Polarisation de la demandeAutre paradoxe : si les consommateurs anglais sont rassurés par les noms des grandes régions vinicoles, ils avouent être très peu fidèles aux marques, notamment dans le domaine des vins – les spiritueux s’en sortent mieux. Un sondage réalisé par YouGov pour la WSTA montre que 79% des consommateurs de vins changent régulièrement de marque. Leur fidélité à tel ou tel vin s’explique plutôt par son prix et son rapport qualité-prix. Ils sont bien servis actuellement, une guerre des prix étant déclarée entre les discounters et les grandes enseignes de supermarché, phénomène qui se reflète dans les évolutions par tranche de prix. Ainsi, les vins vendus à moins de 3£ ont bondi de 130% en volume tandis que le cœur de marché – les 4-5£ et 5-6£ - fléchissent de 3% sur les douze mois glissants clos au 20 juin 2015 ; au dernier trimestre, la catégorie des 5-6£ perd même 11%. A contrario, les vins commercialisés à 6£ et plus progressent globalement bien, à la fois sur les douze mois et le dernier trimestre. Seuls les Etats-Unis et la France parviennent dans ce contexte à faire progresser le prix moyen de la bouteille qui s’établit respectivement à 5,44£ et à 6,48£. Notons que, exception faite de la Nouvelle-Zélande (7,32£), la France est le pays le mieux positionné en termes de valorisation à la bouteille.

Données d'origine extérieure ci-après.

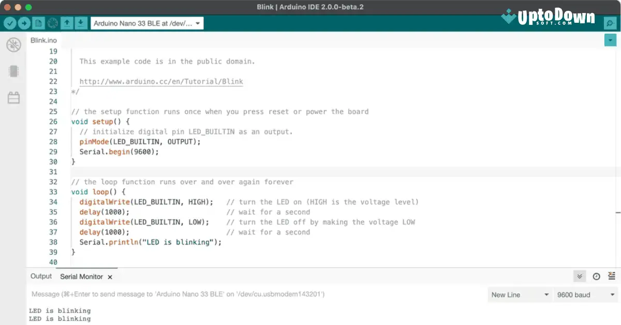Upload the sketch with the arrow icon
This screenshot has width=621, height=325.
(x=24, y=23)
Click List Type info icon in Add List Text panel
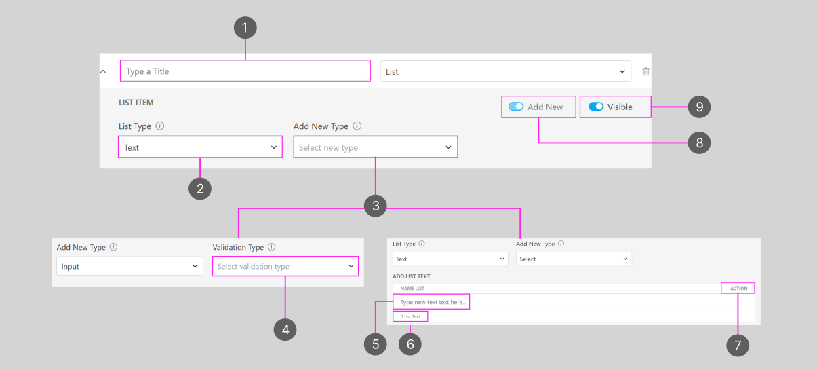Image resolution: width=817 pixels, height=370 pixels. (x=422, y=244)
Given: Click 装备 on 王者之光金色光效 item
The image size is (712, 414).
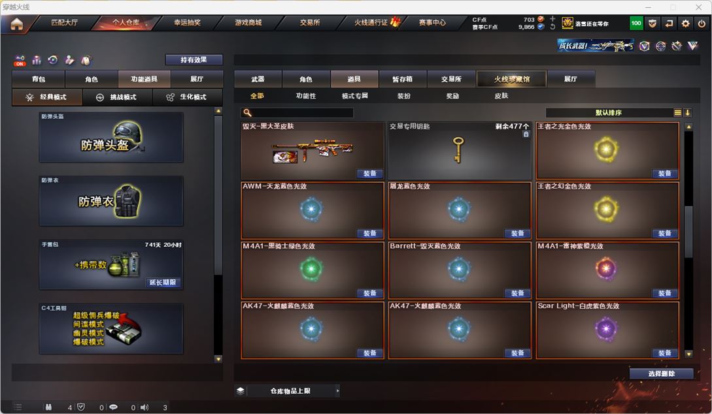Looking at the screenshot, I should (x=665, y=173).
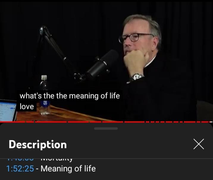Tap the caption line "what's the the meaning of life"
The image size is (213, 180).
coord(70,96)
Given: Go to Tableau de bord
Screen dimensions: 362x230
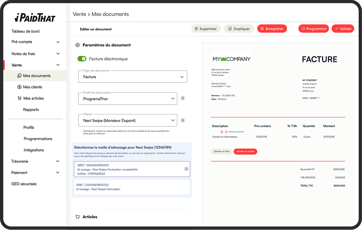Looking at the screenshot, I should coord(25,31).
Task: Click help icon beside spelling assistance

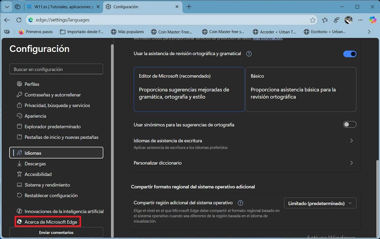Action: point(249,54)
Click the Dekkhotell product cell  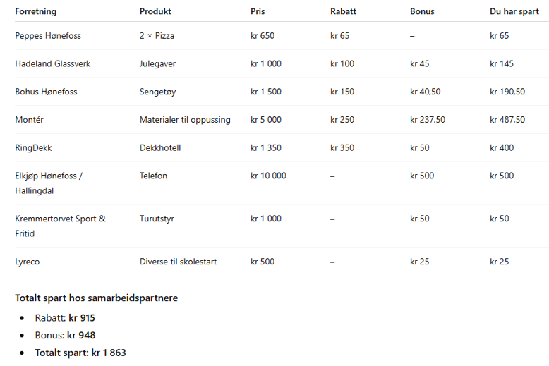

Casser les codes devient indispensable
A plus long terme, les analystes restent sceptiques sur la capacité du marché britannique à évoluer favorablement. Selon une étude IWSR pour Vinexpo, la reprise devrait intervenir très progressivement jusqu’en 2020. En 2018, The IWSR prévoit une consommation de 128,71 millions de caisses contre 122,2 millions en 2014. Euromonitor est plus optimiste et prédit des ventes de vins de l’ordre de 13 millions d’hectolitres d’ici 2019, avec cependant des tendances variables selon les catégories : si les effervescents, les « vins » à base de fruits et le porto devraient évoluer favorablement, les vins rouges et rosés tranquilles verraient leurs volumes régresser. L’analyste Spiros Malandrakis, responsable du secteur des boissons alcooliques chez Euromonitor, estime, en revanche, que les fournisseurs devront faire preuve de créativité pour contrecarrer la montée en puissance d’autres catégories comme les bières artisanales. Citant la popularité croissante des boissons à base de vins, il affirme que les vins aromatisés « brisent des tabous vieux de plusieurs siècles » et que « les rituels en matière de service et de consommation sont en train d’être réévalués, tandis que les segments de niche deviennent les protagonistes du marché au fur et à mesure que les consommateurs recherchent la tradition, l’originalité et l’exotisme, dans les mêmes proportions…Il est devenu indispensable de casser les codes, et cela depuis trop longtemps déjà ».